:: Task data ::

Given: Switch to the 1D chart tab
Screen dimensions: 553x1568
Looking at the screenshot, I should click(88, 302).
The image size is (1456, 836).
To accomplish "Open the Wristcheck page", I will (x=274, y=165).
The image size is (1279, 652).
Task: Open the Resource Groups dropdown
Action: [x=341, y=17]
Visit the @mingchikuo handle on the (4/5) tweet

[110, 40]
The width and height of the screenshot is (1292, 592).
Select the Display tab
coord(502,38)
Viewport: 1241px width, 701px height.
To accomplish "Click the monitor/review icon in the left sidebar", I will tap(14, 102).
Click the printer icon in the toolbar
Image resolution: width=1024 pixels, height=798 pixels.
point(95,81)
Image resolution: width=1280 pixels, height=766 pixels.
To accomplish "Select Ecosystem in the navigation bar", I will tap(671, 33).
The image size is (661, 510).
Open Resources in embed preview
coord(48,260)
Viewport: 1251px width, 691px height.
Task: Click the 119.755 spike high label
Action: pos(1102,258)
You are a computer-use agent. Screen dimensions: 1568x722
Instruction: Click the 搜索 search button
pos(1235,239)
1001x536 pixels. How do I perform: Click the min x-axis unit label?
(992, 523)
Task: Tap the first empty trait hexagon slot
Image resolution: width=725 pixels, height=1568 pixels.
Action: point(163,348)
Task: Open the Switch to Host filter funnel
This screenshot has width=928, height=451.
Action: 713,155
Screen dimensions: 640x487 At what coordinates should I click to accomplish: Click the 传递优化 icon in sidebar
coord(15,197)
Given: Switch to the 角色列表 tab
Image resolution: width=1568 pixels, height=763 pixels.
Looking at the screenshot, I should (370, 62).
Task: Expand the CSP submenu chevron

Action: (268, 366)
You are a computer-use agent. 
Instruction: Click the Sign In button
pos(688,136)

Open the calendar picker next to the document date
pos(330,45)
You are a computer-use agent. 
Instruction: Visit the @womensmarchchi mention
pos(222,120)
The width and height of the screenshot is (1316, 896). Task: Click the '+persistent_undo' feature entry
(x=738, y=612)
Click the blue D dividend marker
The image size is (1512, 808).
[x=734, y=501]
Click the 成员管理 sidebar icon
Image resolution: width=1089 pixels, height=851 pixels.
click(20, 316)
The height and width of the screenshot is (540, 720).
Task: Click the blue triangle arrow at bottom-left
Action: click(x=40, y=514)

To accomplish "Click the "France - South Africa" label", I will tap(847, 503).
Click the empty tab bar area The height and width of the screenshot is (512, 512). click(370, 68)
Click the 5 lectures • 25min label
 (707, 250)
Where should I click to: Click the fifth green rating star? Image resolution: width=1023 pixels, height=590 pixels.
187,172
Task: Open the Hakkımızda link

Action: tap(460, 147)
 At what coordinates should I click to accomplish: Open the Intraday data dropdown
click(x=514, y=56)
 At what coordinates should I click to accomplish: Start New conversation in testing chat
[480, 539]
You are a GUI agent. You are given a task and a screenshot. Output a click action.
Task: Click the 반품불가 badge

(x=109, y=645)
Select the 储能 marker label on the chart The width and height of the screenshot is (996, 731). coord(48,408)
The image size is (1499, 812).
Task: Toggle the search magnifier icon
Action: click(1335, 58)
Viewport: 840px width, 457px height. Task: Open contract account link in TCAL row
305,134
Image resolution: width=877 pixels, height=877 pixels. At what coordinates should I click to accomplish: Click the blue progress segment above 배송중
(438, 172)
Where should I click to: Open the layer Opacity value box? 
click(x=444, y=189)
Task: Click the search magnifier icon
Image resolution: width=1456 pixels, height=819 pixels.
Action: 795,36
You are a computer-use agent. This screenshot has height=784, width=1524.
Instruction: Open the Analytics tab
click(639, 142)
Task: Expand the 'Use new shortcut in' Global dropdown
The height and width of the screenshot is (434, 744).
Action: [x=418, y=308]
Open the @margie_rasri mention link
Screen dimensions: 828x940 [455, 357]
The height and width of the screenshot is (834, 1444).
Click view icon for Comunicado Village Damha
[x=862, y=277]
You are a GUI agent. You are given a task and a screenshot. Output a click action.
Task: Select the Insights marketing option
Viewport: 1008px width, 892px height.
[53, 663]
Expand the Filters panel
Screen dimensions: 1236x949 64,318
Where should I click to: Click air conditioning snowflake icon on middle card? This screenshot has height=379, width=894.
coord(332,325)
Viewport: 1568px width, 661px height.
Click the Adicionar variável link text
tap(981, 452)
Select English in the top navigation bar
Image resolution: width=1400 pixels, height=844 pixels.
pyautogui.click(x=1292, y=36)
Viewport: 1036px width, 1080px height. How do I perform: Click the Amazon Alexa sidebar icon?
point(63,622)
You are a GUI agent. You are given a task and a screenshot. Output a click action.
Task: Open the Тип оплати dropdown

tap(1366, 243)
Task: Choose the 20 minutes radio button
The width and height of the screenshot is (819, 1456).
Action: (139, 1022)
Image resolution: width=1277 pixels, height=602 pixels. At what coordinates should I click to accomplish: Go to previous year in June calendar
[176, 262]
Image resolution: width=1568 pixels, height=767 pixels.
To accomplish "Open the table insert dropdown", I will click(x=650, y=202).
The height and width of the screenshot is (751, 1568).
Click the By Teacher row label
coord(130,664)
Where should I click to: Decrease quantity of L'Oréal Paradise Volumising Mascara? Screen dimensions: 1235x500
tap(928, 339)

:::

[Exercise instructions]:
Transcribe the lines above between the line holding "The image size is (1456, 836)." and the line holding "The width and height of the screenshot is (1292, 592).", inclusive, exactly as they stand and with nothing added.

[Exercise result]:
The image size is (1456, 836).
To accomplish "Open the Wristcheck page", I will (x=274, y=165).
The image size is (1279, 652).
Task: Open the Resource Groups dropdown
Action: [x=341, y=17]
Visit the @mingchikuo handle on the (4/5) tweet

[110, 40]
The width and height of the screenshot is (1292, 592).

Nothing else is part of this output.